**WORK REQUIRED:**
Quote the listing below verbatim, from the line containing "Image resolution: width=1470" down to the line containing "Action: tap(240, 17)", including both of those lines.

**DATASET RECORDS:**
## begin

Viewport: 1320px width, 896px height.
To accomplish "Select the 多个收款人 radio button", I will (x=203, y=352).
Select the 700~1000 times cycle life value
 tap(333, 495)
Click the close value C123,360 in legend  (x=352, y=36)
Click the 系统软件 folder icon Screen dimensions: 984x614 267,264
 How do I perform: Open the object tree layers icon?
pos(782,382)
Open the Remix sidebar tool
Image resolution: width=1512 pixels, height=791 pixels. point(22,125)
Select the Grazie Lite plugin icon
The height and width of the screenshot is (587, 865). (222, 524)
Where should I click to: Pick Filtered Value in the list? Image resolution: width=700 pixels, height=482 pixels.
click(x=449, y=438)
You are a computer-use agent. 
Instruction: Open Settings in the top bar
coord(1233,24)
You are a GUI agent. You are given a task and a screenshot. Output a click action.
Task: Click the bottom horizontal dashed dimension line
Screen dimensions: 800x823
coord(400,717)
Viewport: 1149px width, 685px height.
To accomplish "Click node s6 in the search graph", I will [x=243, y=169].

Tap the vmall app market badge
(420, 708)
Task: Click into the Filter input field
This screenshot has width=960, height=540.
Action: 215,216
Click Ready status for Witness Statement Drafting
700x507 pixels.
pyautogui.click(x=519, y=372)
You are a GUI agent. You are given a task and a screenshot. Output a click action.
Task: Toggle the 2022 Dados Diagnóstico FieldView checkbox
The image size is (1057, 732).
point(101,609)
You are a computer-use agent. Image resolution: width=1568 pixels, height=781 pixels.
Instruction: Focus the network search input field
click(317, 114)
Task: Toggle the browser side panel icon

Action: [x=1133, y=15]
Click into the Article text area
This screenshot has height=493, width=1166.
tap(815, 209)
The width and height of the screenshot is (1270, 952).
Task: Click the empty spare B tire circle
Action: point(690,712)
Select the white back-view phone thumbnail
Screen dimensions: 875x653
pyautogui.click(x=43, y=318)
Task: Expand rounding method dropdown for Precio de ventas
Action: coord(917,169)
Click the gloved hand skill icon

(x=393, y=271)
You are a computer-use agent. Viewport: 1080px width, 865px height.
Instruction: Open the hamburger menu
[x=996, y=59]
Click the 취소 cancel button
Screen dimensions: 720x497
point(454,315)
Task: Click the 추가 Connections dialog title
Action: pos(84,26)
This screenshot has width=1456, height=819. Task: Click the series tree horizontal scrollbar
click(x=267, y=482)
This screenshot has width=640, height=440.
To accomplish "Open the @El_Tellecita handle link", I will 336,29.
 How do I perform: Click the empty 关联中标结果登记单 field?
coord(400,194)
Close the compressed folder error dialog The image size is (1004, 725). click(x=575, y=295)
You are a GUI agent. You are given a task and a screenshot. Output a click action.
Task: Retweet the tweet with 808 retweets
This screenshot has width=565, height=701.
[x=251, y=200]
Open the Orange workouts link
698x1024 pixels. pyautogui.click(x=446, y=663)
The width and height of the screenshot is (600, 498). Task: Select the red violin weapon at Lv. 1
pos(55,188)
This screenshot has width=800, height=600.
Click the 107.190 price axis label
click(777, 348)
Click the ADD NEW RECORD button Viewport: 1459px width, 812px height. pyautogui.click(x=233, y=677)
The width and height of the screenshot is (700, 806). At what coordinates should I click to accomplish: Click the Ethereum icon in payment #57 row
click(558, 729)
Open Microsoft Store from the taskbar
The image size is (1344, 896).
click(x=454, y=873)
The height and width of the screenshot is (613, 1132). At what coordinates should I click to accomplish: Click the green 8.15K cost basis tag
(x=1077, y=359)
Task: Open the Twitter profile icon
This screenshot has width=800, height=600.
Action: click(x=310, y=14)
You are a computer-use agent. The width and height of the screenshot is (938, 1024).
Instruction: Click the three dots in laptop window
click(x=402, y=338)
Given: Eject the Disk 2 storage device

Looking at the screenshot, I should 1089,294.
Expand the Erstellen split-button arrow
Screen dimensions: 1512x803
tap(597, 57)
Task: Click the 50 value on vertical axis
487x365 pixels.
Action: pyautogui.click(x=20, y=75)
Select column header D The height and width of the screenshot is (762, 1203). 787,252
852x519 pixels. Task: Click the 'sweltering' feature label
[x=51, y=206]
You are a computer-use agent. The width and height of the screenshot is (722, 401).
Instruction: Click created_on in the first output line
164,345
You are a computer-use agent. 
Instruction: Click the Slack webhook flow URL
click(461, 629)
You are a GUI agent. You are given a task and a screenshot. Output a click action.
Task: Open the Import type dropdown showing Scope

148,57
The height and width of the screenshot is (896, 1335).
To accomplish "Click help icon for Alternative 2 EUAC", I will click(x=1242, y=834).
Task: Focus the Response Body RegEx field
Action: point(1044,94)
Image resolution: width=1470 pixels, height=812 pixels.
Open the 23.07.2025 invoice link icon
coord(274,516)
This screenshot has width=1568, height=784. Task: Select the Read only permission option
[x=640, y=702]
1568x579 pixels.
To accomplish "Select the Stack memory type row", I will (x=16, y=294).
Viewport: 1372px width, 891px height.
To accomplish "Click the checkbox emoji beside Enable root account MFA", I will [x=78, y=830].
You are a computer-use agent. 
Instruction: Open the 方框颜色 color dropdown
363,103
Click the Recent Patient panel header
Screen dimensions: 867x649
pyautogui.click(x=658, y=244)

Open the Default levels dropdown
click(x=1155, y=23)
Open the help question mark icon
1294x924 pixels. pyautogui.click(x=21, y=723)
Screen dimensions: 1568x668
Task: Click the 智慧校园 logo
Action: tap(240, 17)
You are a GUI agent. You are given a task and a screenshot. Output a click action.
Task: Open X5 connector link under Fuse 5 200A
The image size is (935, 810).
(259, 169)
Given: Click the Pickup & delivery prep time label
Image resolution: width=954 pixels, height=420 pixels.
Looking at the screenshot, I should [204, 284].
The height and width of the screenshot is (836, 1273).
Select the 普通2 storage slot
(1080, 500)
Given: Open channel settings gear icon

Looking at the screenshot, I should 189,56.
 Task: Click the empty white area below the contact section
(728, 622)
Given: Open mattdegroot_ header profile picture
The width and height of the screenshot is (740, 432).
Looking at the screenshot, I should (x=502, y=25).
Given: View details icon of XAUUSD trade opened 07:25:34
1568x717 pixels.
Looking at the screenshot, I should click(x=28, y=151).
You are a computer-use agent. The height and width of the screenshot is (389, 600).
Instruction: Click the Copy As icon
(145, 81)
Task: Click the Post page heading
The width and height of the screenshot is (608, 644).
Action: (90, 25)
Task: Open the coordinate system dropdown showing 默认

## end

**COMPLETED EXERCISE:**
Image resolution: width=1470 pixels, height=812 pixels.
Open the 23.07.2025 invoice link icon
coord(274,516)
This screenshot has width=1568, height=784. Task: Select the Read only permission option
[x=640, y=702]
1568x579 pixels.
To accomplish "Select the Stack memory type row", I will (x=16, y=294).
Viewport: 1372px width, 891px height.
To accomplish "Click the checkbox emoji beside Enable root account MFA", I will [x=78, y=830].
You are a computer-use agent. 
Instruction: Open the 方框颜色 color dropdown
363,103
Click the Recent Patient panel header
Screen dimensions: 867x649
pyautogui.click(x=658, y=244)

Open the Default levels dropdown
click(x=1155, y=23)
Open the help question mark icon
1294x924 pixels. pyautogui.click(x=21, y=723)
Screen dimensions: 1568x668
Task: Click the 智慧校园 logo
Action: tap(240, 17)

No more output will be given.